_YOUR OBJECTIVE_: Show every line in the records below that contains the word "size".

_PROVIDED RECORDS_:
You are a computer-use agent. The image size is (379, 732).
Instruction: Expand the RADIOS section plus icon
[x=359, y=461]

* * *

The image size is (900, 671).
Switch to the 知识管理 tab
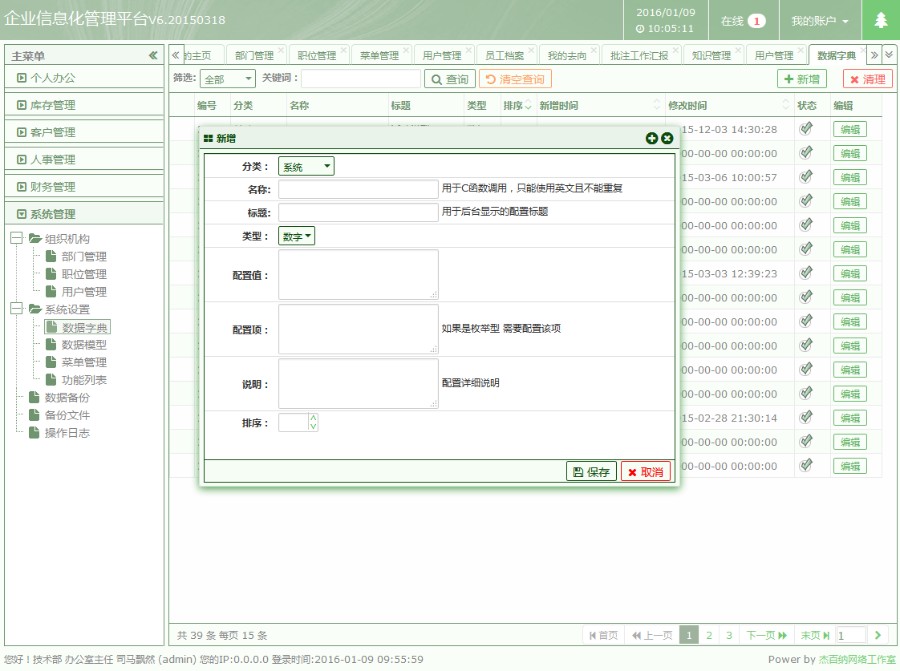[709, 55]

_EXPECTED OUTPUT_:
You are a computer-use agent. The image size is (379, 732).
The image size is (900, 671).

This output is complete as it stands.